Mit einem Seitenhieb auf den Anfang Januar gefeuerten Coach Rafa Benítez fügte Carvajal an: „Zidane hat es geschafft, dass wir alle in eine Richtung rudern und eine Einheit sind“, sagte der Ex-Außenverteidiger von Bayer Leverkusen. „Das ist der Schlüssel des Erfolgs.“
Ähnlich äußerten sich Kapitän Sergio Ramos und sogar auch der sonst mit Lob für andere eher zurückhaltende Ronaldo. „Zidane hilft uns sehr, und wir helfen ihm“, sagte der dreimalige Weltfußballer aus Portugal, der am Mittwoch nach einer Oberschenkelblessur nicht seinen besten Abend hatte. In einer langweiligen Partie reichte nach dem 0:0 vom Hinspiel ein Eigentor des ManCity-Brasilianers Fernando (20.) nach Schuss von Gareth Bale zum Weiterkommen.
„Viva Madrid!“, war am Donnerstag groß auf Seite eins der Sportzeitung „AS“ zu lesen. Ein Blatt-Kolumnist wandelte das spanische Wort Felicidad (Glück) zu Ehren des Trainers einfach in „FeliZidane“ um. Der Weltmeister von 1998 scheint immer zur rechten Zeit am richtigen Ort zu sein. Mit seinem Volleyschuss trug er 2002 beim 2:1 im Glasgower Finale über Bayer Leverkusen entscheidend zum neunten Königsklassen-Titel von Real bei. „Dann war er bei der Décima (dem 10. Titelgewinn) als Helfer von Carlo Ancelotti Komplize des Erfolgs, und nun ist er drauf und dran, zum Kaiser der Undécima (des 11. Erfolgs) zu werden“, schrieb „AS“.
Der einstige Filigrantechniker könnte als erster französischer Coach den 7,5 Kilo-Pokal in die Luft heben, zudem hatte zuvor nur Frank Rijkaard sowohl als Spieler und als Trainer in der Champions League triumphiert. „Natürlich träume ich von der Undécima, aber im Finale gibt es keinen Favoriten“, warnte der Mann aus Marseille vor dem mit Spannung erwarteten Duell gegen seinen exzentrischen Atlético-Kollegen Diego Simeone um die Nachfolge des FC Barcelona.

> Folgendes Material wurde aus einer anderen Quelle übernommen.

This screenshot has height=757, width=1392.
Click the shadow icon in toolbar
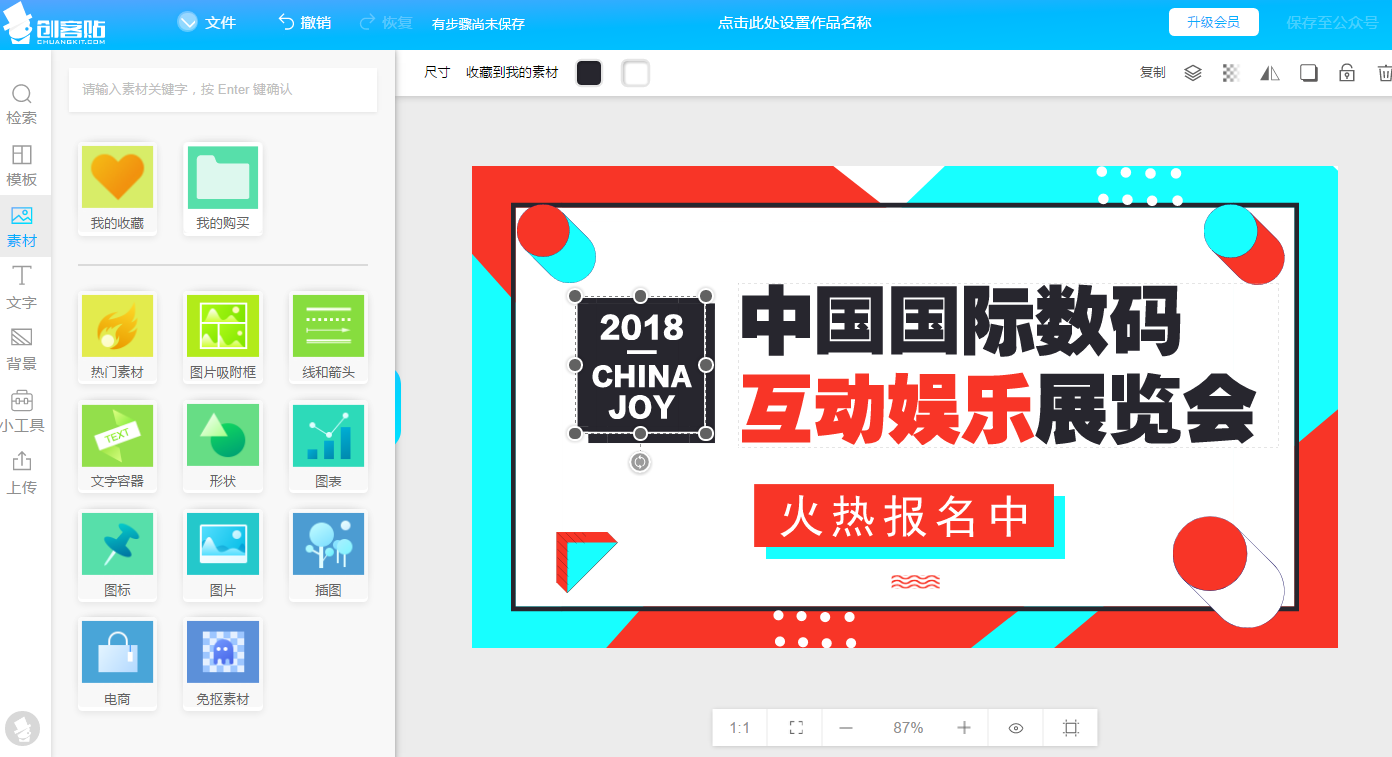(1308, 73)
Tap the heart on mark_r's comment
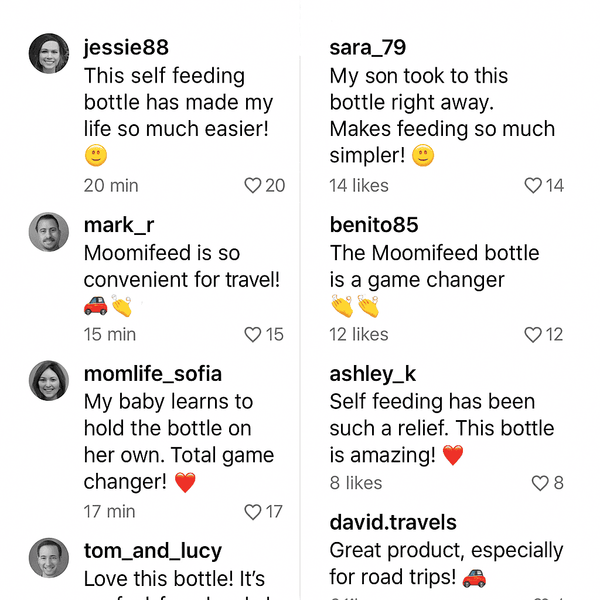Image resolution: width=600 pixels, height=600 pixels. click(x=253, y=334)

Die britische Presse kritisierte unterdessen die Citizens scharf. „Das größte Verbrechen ist, dass Manchester City im wichtigsten Spiel der Vereinsgeschichte nicht alles gegeben hat“, so das Boulevardblatt „The Sun“. „The Guardian“ titelte: „Ängstliches City schied nach einem Eigentor sang- und klanglos aus.“ Trainer Manuel Pellegrini erklärte zwar, dass sein Team „sehr gut gearbeitet habe“, musste allerdings auch zugeben, dass die Offensive wenig bis gar nicht stattfand. „Haben wir genug für einen Sieg getan? Ich weiß es nicht“, sagte auch Torhüter Joe Hart.

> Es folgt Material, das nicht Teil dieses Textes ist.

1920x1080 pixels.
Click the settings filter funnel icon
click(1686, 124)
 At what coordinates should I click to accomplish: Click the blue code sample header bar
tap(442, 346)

In Manchester, wo Bayern-Coach Pep Guardiola sehnlichst erwartet wird, gilt als sicher, dass Yayá Touré nach einem erneut lustlosen Auftritt wird gehen müssen. Auch über die Zukunft von Abwehrchef Vincent Kompany wird spekuliert. Seit 2008 ist der Ex-Hamburger bei Manchester City mit 33 Verletzungen ausgefallen, in Madrid musste er nach neun Minuten erneut wegen Muskelproblemen vom Platz.
Eines steht aber schon fest. In Mailand wird Spanien sein Titel-Konto in der Königsklasse auf 16 aufstocken und den Vorsprung auf Italien und England (je 12) ausbauen. „Wir sind Fußball“, jubelte ein TV-Kommentator.